Deconstructing Blowjobs

These are exactly the points I would’ve made if you hadn’t beaten me to it. Due to circumstances of physiology, the male role in sex is (or at least appears) inherrently more agressive. What the psycho-bitches in the article fail to realize is that looks aren’t everything, and that a good lover cares as much about their partner’s pleasure as their own. I love giving blowjobs, and by God, I’ll give my boyfriend blowjobs whether he wants them or not!

:smiley: I’ve had a few boyfriends who didn’t like them, but I insisted (and they liked them a lot more when I was done :stuck_out_tongue: ).

I’ve felt submissive (and point out that a lot of the members of the patriarchy pay good money to feel submissive. And I get to do it for free). I’ve felt loving. I’ve felt powerful.

There’s a lot of…to use a borrowed term, power exchange in any sex. And what’s wrong with that?

What a depressing article.

Viva third-wave feminism, when women actually GET TO DECIDE WHETHER OR NOT THEY LIKE SEX, rather than being told on one hand that they have to, and being told on the other hand that they have to not.

Was that a article on blowjobs?

It seemed to me, just a recount on arguements at various blogs. So one internet message board sends me to another site to read a recap of a people argueing about blowjobs? Al Gore did not invent the interet for this. He invented so you could send me photos of girls giving blowjobs.

Bite me.

I’d say it’s probably pretty accurate, and not just for women. People in general rarely take the time and instrospection necessary to see why they really do what they do. Ask someone sometime.

“Why did you do that?”

“I don’t know.”

“Surely you must, what reason did you have to do that?”

“I guess I just wanted to.”

“OK, why did you want to?”

“I don’t know. That should be a good enough reason as it is, I can just want something can’t I?”

“Sure you can, but there is always a reason why you want it.”

“I don’t know.”

… and so on.

Maybe I am just not good at getting the final reason with people, but it seems to me that most people have no idea why they do most of what they do. Socrates was much better at figuring it out and he was one of the first we know of to really notice it. He would hang out in the central marketplace all day probing people as to the reasons they thought/felt certain ways and apparently it was usually a surprise to them when they discovered the answer.

From the Ms. article

“a threesome with the patriarchy”

now, that is a BAND NAME!

Typing one-handed agian? :dubious: :stuck_out_tongue:

[Jack Bauer]Damnit.[/JB]

But for a blow job, why are “because it’s fun” or “because I like making my S.O. feel good” or any of the other reasons already listed above somehow insufficient? Not everything needs to be some sort of deep philosophical debate.

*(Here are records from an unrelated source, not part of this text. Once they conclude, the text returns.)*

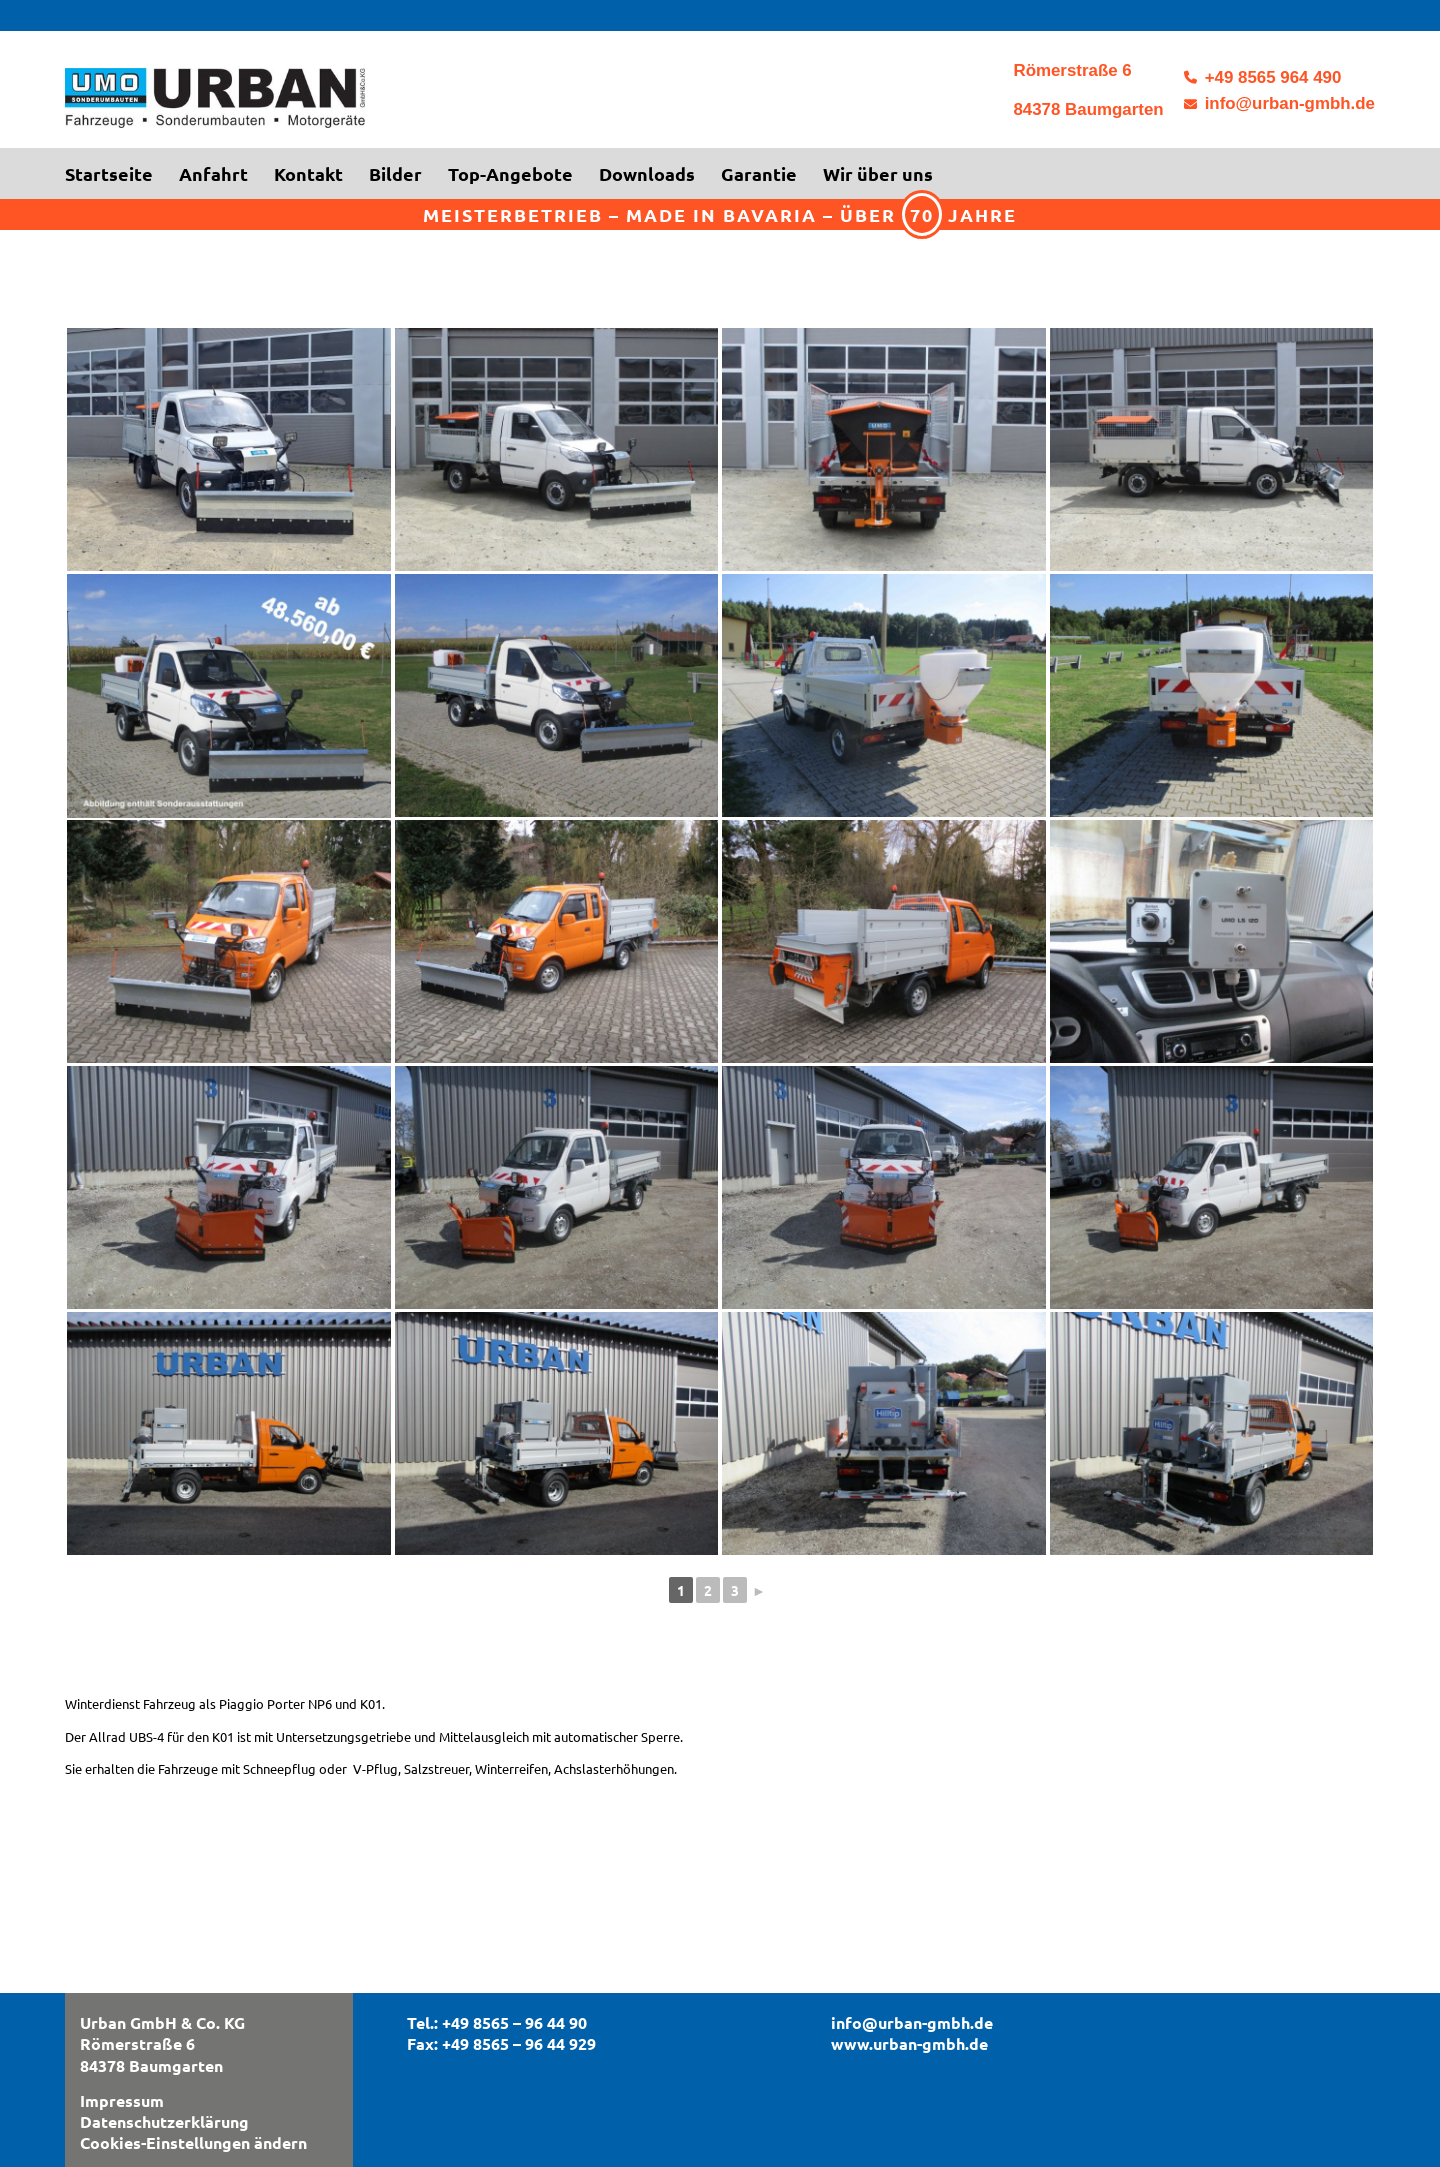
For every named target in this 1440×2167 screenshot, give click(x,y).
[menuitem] (115, 174)
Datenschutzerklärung (164, 2121)
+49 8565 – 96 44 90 (514, 2022)
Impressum (122, 2100)
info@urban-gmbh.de (1290, 103)
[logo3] (315, 104)
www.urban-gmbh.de (909, 2043)
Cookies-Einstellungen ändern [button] (193, 2142)
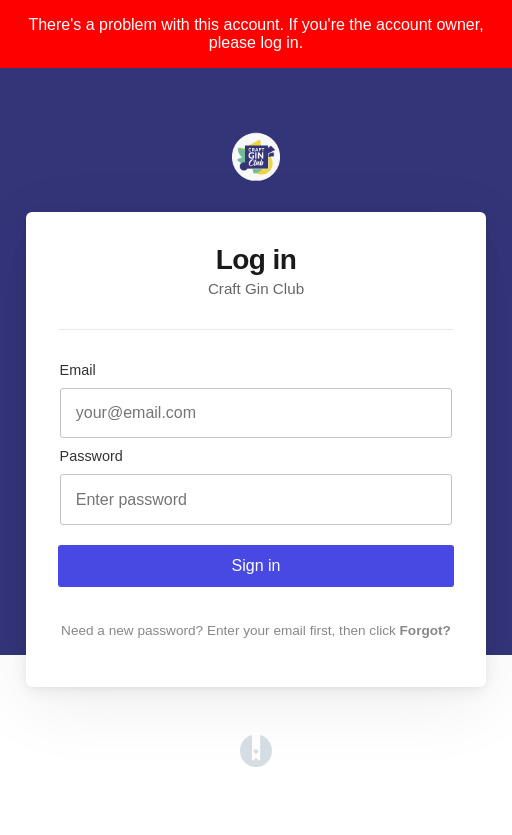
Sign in (256, 565)
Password (91, 456)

Sheesh, and I’m usually the one being accused of overintellectualizing stuff.

That’s one of the things exchanged during sex, anyway. :smiley:

I do feel constrained to point out that I, too, live in Boston. Just so’s you’d know. I’m just a T ride away. Just in case you were wondering.

Baby.

I do have to wonder about all this talk of all porn being humiliating to women. Perhaps my sample is self-selecting, but to me if the women in porn are not genuinely enthusiastic, and even aggressive, it’s just not worth watching.

And I’ve certainly never felt dominant while getting a blowjob*. I don’t think I ever feel as vulnerable and completely overpowered.

[sub]*Well, except during S&M stuff. But that doesn’t count. So there.[/sub]

I was puzzled by the part that talked about performing a sex act in an ironic way. How does one give an ironic blowjob?

Perhaps we should consult Alanis?
I never know how to feel about the women who rail against blowjobs. A tiny part of me is amused that they think I am somehow being degraded or controlled. Most of me is saddened, 'cause they truly are missing out on some serious fun.

But, then again, I am more than slightly hedonistic. I make no apologies for it, either, so my opinions usually don’t count for much among the “non-blowjob giving” set. They usually just label me a hopeless wanton, who’s totally enthralled by her man.

Eh. I can live with that. :wink:

It’s part :dubious: and part :o

Everything is complicated. Many times you have answered the 90% of the reasoning with something as simple as, “He likes it and it makes me feel good to make him feel good,” but not always. The women in those blogs, and definitely the Ms message board, for example, have a lot more going on.

Nah, it’s no fun if you like it… :wink:

It is exceedingly difficult to smirk by pressing one’s lips together in a twisted sneer of pure irony when your jaw is unhinged like a reticulated python gorging on a ferrett.

I mean, I’m just saying.

:slight_smile:

Cartooniverse

Can somebody paraphrase the article for me? I can’t seem to wade through all the finger-pointing and accusations of somebody enjoying themselves and not self-flagellating properly.